Zcash solves this challenge by a basic setup that creates this proof. This can be compared with the creation of a public key by a private key. The private key itself is what Zcash calls “toxic waste;” if someone knows it, he can create a Zcash token out of thin air. Even worse; nobody will notice it because the amount of coins in anonymous addresses is hidden.
Weuse.cash called this an “untrusted setup” and concluded after a detailled critique of Zcash: “You shouldn’t trust ZCash.” While holding some truth this is not completely fair against the company. Zcash used a “ceremony” to create this proof and to distribute the “toxic waste” on six people. You need all six keys to manipulate the system and only one to destroy his key to keep the system safe.
But as tiny as the chance might be, it will always be bigger than zero. And it can never be proven that it did not happen already. This alone makes Zcash a bad store of value.
You could say that the whole “token” part of Zcash is not a serious attempt to create a new currency, like Bitcoin is, but a clever and somehow shady mechanism to make investors pay for the development of an anonymous payment network. Similarly, Ripple Labs uses XRP to fund the development of an IOU-processing network.
But even this part of Zcash, the anonymous payment network, is seriously criticized.

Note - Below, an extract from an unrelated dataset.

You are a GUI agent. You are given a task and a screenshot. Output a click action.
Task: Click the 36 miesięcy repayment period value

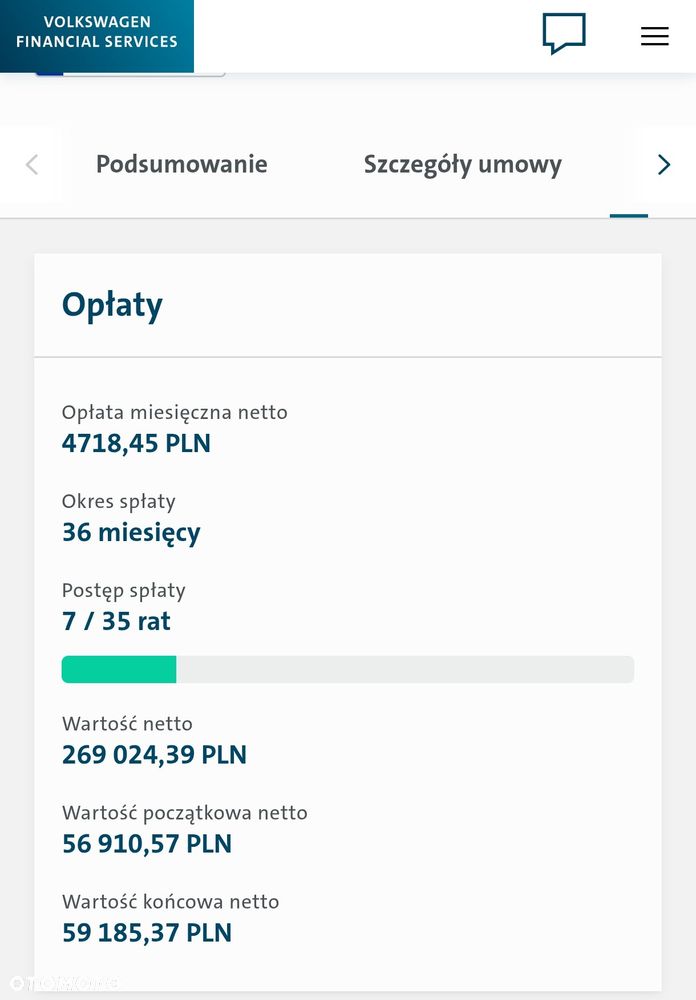click(131, 533)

Making Privacy Optional Could Destroy Fungibility
No one seems to doubt the brilliance of Zcash’s zero knowledge proof. It seems to perfectly serve its mission; to protect the privacy of users.
The problem some people see with it is that the zero knowledge proof transaction is only optional. You can still send standard transactions which are as transparent as bitcoin transactions. To enjoy the anonymity Zcash offers, you have to opt-in.

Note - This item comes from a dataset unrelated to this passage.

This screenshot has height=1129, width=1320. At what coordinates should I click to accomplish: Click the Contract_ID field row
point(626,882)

As weuse.cash explains Zcash uses an “active form of mixing,” not the default setup. This could result in two variants of the Zcash token; some are clean and transparent, whereas some are dirty and anonymous. Exchanges can blacklist the anonymous token and may be forced to do so by regulators. As a consequence fungibility, the equality of all coins, is lost.
Even worse is that mixing coins with Zcash implies hard work for computers. It requires more than 8GB of memory, making it very unlikely that private users will participate. It may even be impossible for exchanges, markets, and online wallets to offer this feature to its users. Zcash anonymous transactions might not be able to scale to any meaningful economic activity because of the high-hardware requirements, and Zcash will be like any other transparent cryptocurrency. But this still has to play out.
Despite the Critique – an Interesting Technology
After all the critique raining on Zcash and after those crazy price swings you could consider the project dead in the water. But that would be a premature decision. Later, when the dust has settled, the first forks have emerged, and the price has found a floor, the cryptocurrency might become what it is meant to be; an interesting technology to protect the privacy of the users.